- Records for the task -
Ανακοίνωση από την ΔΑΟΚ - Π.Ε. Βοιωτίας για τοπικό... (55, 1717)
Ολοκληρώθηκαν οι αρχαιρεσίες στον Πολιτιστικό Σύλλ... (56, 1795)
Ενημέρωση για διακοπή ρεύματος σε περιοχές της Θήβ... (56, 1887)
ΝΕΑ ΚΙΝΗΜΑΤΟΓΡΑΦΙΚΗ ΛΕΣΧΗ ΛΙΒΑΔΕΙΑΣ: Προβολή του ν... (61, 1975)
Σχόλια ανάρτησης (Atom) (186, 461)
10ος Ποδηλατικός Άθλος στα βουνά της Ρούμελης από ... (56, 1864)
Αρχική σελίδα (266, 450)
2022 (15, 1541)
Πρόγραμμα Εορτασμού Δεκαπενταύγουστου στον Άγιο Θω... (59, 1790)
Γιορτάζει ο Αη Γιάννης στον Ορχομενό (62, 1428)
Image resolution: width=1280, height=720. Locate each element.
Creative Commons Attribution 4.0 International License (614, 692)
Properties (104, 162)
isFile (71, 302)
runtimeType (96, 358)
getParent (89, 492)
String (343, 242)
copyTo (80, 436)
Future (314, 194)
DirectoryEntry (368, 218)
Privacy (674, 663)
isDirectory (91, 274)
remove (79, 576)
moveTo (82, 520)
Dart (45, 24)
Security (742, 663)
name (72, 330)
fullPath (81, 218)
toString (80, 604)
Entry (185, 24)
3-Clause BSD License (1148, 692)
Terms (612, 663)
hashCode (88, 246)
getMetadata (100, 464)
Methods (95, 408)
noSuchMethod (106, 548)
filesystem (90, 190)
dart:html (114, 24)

- About this task -
For the word "στον", state the number of lines in the listing that contain it and nothing further.

- Response -
3